С этого дня они вроде как подружились с Лазовым. Скорее, это была не дружба, а взаимное доверие. Лазов был очень сдержан, скрывал свое «я» в каких-то глубоких тайниках. Трудно было заслужить его доверие. Он любил говорить: «Я не хочу слушать, какой он… Это все равно, что узнать конец фильма. Хочу сам посмотреть». Взгляд его светлых, чуть навыкате глаз был спокоен. Лазов никогда не выходил из себя.
В тот день, когда они ходили за орехами, Лазов сказал:
— Знаешь что, доктор…
Он всегда так начинал. Потом останавливался и еще раз обдумывал.
— Я много раз говорил с рабочими… Никак они не могут перестроиться. Голодны, спешат… У них одно на уме — как бы скорее поесть, а уж потом в душ. А давай-ка мы постелим на столы белые скатерти и посмотрим, что получится.
А получилось то, что на медпункт ворвался повар. В руках нож. Он только что прирезал теленка. Хотел нагнать страху. Молча встал перед Евгением.
И тогда Евгений понял, что некоторые люди страшны, именно когда молчат. И еще понял, что не так страшен черт, как его малюют. Он всегда боялся рассердить повара, и вот теперь рассердил… И что же? Перед ним стоит рассерженный человек, который не вправе сердиться.
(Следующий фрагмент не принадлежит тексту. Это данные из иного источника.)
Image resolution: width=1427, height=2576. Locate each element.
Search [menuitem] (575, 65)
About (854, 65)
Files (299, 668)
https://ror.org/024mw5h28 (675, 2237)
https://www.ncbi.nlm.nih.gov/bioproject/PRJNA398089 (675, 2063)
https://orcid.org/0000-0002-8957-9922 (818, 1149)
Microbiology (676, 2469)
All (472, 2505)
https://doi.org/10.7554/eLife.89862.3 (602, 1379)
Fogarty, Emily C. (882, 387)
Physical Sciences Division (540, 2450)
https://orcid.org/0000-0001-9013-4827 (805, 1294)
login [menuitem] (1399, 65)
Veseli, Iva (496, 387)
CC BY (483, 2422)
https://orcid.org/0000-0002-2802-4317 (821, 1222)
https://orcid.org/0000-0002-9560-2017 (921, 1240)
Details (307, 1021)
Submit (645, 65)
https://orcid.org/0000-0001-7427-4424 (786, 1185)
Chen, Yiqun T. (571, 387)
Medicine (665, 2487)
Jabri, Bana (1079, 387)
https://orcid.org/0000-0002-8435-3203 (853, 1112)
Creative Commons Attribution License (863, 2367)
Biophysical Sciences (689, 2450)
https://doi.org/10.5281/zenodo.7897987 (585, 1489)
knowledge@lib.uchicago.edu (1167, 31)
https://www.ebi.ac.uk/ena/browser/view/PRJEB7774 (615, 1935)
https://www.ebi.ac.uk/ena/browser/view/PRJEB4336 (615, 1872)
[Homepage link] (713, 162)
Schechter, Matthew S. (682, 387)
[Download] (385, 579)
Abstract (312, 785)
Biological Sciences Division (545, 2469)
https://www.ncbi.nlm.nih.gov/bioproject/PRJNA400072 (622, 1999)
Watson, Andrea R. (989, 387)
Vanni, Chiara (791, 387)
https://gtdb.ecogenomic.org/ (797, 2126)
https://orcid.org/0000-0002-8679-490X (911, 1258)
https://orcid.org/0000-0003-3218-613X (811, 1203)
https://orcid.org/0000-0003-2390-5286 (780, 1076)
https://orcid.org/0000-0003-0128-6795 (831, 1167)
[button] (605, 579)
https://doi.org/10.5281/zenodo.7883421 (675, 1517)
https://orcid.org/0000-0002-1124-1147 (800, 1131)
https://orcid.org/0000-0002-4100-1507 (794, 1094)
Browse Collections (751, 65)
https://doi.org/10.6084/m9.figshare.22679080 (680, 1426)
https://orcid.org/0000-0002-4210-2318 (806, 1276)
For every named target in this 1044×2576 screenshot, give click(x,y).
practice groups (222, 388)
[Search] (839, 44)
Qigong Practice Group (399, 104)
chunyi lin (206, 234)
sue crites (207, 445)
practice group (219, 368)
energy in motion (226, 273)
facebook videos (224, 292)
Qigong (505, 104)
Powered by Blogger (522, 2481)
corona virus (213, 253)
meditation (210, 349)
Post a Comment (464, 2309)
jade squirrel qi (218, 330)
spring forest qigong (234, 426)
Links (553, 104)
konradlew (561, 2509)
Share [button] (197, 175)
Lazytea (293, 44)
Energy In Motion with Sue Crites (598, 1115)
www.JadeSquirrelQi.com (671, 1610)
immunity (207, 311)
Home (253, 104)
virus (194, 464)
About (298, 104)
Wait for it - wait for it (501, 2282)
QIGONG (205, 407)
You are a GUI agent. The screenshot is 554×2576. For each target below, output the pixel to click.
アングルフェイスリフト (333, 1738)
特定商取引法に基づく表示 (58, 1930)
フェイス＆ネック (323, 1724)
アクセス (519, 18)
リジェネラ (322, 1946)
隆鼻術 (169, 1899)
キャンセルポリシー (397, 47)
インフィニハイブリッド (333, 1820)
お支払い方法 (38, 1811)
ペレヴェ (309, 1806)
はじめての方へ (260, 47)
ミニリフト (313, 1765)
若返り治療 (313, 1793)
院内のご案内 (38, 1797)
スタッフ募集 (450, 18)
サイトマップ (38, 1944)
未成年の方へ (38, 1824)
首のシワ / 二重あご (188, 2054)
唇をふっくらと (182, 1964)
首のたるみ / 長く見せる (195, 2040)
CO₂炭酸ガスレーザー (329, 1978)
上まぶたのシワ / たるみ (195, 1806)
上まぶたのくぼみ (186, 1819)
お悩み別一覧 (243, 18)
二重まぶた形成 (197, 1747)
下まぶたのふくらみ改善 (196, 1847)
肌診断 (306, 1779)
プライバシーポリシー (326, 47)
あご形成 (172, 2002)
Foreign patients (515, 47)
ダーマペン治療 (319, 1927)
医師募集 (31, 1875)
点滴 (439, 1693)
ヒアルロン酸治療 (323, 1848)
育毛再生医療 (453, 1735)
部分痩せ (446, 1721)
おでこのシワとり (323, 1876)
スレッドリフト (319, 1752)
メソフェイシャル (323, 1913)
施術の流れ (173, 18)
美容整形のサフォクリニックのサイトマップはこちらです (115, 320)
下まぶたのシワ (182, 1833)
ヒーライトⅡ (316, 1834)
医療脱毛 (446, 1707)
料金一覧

Конечно, проще, когда в столовой грязь, но это вредно для рабочих.
— Ты распорядился? — и повар, как бык, нагнул голову.
— Я им сказал…
— Ты? — и он опять нагнул голову.
— В столовой должно быть чисто.
— Ах, так!
Евгений задал себе вопрос, что еще может выкинуть повар. Может еще ниже нагнуть голову или выпрямиться.
— Или мы будем наводить чистоту, или готовить… — И тут же последовал дежурный номер: снятие фартука. Это означало, что он покидает Брезовицу.
Повар оглянулся, но Евгений, по договоренности с Лазовым, не остановил его.
Когда повар ушел, Лазов появился из соседней комнаты, где он мастерил приспособление для щелканья орехов, и сказал:
— Вот увидишь: пошумит, пошумит и утихнет. А теперь посмотрим, что скажут рабочие.
Рабочие. Человек сто. Целая толпа. Плечо к плечу. Это тебе не повар. Первое, что пришло Евгению в голову, — дать отбой. Но ему уже понравилось не отступать. Чувствовать себя крепким, сильным, не бояться трудностей… Пусть приходят. Добро пожаловать.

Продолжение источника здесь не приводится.